Collected data:
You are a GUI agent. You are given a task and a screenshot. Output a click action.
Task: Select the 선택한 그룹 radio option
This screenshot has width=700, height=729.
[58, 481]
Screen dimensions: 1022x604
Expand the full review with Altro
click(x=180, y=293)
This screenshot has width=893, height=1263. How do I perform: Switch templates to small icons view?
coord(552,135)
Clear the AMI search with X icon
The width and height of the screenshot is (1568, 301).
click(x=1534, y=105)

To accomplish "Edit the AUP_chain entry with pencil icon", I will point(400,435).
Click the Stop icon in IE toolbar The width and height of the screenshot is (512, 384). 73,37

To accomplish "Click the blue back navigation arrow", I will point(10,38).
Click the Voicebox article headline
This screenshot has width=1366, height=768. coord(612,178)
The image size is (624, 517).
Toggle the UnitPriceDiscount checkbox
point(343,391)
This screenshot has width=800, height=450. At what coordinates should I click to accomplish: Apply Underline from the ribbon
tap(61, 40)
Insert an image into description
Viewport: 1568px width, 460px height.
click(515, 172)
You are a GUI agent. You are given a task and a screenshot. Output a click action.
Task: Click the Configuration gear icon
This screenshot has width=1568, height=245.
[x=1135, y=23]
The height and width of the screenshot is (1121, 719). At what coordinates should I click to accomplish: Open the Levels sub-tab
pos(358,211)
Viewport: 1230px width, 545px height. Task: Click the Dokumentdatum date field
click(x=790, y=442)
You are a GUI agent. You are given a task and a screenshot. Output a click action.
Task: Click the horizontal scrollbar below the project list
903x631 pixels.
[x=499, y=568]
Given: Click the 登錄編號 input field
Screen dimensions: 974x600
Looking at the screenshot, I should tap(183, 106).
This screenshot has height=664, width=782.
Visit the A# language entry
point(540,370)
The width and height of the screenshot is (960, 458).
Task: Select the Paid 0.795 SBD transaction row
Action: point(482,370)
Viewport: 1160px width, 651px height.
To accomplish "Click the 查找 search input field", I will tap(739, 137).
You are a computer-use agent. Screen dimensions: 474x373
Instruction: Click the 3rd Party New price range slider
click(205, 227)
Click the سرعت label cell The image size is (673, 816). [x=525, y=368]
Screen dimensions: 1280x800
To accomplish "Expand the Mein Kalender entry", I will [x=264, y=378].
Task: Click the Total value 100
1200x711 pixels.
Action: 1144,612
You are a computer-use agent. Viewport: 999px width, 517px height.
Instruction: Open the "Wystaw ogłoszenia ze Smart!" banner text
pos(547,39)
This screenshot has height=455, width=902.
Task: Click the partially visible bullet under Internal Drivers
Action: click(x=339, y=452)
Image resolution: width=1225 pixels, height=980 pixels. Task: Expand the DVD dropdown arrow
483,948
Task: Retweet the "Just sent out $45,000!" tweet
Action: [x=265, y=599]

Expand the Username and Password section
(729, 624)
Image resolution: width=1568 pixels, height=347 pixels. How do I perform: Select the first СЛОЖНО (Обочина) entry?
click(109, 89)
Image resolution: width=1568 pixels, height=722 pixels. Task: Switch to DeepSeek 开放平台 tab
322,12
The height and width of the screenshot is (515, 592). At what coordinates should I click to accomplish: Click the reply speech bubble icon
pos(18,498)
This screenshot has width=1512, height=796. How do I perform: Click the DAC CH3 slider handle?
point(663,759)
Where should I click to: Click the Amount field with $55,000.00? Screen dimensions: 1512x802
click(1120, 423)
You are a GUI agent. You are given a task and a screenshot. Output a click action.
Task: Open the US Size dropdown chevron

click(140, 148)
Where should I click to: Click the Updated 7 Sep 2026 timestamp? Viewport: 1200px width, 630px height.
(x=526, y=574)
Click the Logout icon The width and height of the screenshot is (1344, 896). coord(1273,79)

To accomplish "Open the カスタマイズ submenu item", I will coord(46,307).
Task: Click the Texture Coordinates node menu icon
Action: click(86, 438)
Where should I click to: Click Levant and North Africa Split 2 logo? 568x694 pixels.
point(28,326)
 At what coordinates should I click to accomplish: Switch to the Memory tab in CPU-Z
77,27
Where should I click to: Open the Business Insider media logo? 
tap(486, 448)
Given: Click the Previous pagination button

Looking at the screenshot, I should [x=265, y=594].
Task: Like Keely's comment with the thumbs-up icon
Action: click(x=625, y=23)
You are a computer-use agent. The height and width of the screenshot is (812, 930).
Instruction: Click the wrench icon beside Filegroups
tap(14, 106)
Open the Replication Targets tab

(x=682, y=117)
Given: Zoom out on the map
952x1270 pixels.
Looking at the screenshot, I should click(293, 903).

Work to be completed: Restate every entry above exactly as it stands.

Written reply:
You are a GUI agent. You are given a task and a screenshot. Output a click action.
Task: Select the 선택한 그룹 radio option
This screenshot has width=700, height=729.
[58, 481]
Screen dimensions: 1022x604
Expand the full review with Altro
click(x=180, y=293)
This screenshot has width=893, height=1263. How do I perform: Switch templates to small icons view?
coord(552,135)
Clear the AMI search with X icon
The width and height of the screenshot is (1568, 301).
click(x=1534, y=105)

To accomplish "Edit the AUP_chain entry with pencil icon", I will point(400,435).
Click the Stop icon in IE toolbar The width and height of the screenshot is (512, 384). 73,37

To accomplish "Click the blue back navigation arrow", I will point(10,38).
Click the Voicebox article headline
This screenshot has width=1366, height=768. coord(612,178)
The image size is (624, 517).
Toggle the UnitPriceDiscount checkbox
point(343,391)
This screenshot has width=800, height=450. At what coordinates should I click to accomplish: Apply Underline from the ribbon
tap(61, 40)
Insert an image into description
Viewport: 1568px width, 460px height.
click(515, 172)
You are a GUI agent. You are given a task and a screenshot. Output a click action.
Task: Click the Configuration gear icon
This screenshot has width=1568, height=245.
[x=1135, y=23]
The height and width of the screenshot is (1121, 719). At what coordinates should I click to accomplish: Open the Levels sub-tab
pos(358,211)
Viewport: 1230px width, 545px height. Task: Click the Dokumentdatum date field
click(x=790, y=442)
You are a GUI agent. You are given a task and a screenshot. Output a click action.
Task: Click the horizontal scrollbar below the project list
903x631 pixels.
[x=499, y=568]
Given: Click the 登錄編號 input field
Screen dimensions: 974x600
Looking at the screenshot, I should tap(183, 106).
This screenshot has height=664, width=782.
Visit the A# language entry
point(540,370)
The width and height of the screenshot is (960, 458).
Task: Select the Paid 0.795 SBD transaction row
Action: point(482,370)
Viewport: 1160px width, 651px height.
To accomplish "Click the 查找 search input field", I will tap(739, 137).
You are a computer-use agent. Screen dimensions: 474x373
Instruction: Click the 3rd Party New price range slider
click(205, 227)
Click the سرعت label cell The image size is (673, 816). [x=525, y=368]
Screen dimensions: 1280x800
To accomplish "Expand the Mein Kalender entry", I will [x=264, y=378].
Task: Click the Total value 100
1200x711 pixels.
Action: 1144,612
You are a computer-use agent. Viewport: 999px width, 517px height.
Instruction: Open the "Wystaw ogłoszenia ze Smart!" banner text
pos(547,39)
This screenshot has height=455, width=902.
Task: Click the partially visible bullet under Internal Drivers
Action: click(x=339, y=452)
Image resolution: width=1225 pixels, height=980 pixels. Task: Expand the DVD dropdown arrow
483,948
Task: Retweet the "Just sent out $45,000!" tweet
Action: [x=265, y=599]

Expand the Username and Password section
(729, 624)
Image resolution: width=1568 pixels, height=347 pixels. How do I perform: Select the first СЛОЖНО (Обочина) entry?
click(109, 89)
Image resolution: width=1568 pixels, height=722 pixels. Task: Switch to DeepSeek 开放平台 tab
322,12
The height and width of the screenshot is (515, 592). At what coordinates should I click to accomplish: Click the reply speech bubble icon
pos(18,498)
This screenshot has width=1512, height=796. How do I perform: Click the DAC CH3 slider handle?
point(663,759)
Where should I click to: Click the Amount field with $55,000.00? Screen dimensions: 1512x802
click(1120, 423)
You are a GUI agent. You are given a task and a screenshot. Output a click action.
Task: Open the US Size dropdown chevron

click(140, 148)
Where should I click to: Click the Updated 7 Sep 2026 timestamp? Viewport: 1200px width, 630px height.
(x=526, y=574)
Click the Logout icon The width and height of the screenshot is (1344, 896). coord(1273,79)

To accomplish "Open the カスタマイズ submenu item", I will coord(46,307).
Task: Click the Texture Coordinates node menu icon
Action: click(86, 438)
Where should I click to: Click Levant and North Africa Split 2 logo? 568x694 pixels.
point(28,326)
 At what coordinates should I click to accomplish: Switch to the Memory tab in CPU-Z
77,27
Where should I click to: Open the Business Insider media logo? 
tap(486, 448)
Given: Click the Previous pagination button

Looking at the screenshot, I should [x=265, y=594].
Task: Like Keely's comment with the thumbs-up icon
Action: click(x=625, y=23)
You are a computer-use agent. The height and width of the screenshot is (812, 930).
Instruction: Click the wrench icon beside Filegroups
tap(14, 106)
Open the Replication Targets tab

(x=682, y=117)
Given: Zoom out on the map
952x1270 pixels.
Looking at the screenshot, I should click(293, 903).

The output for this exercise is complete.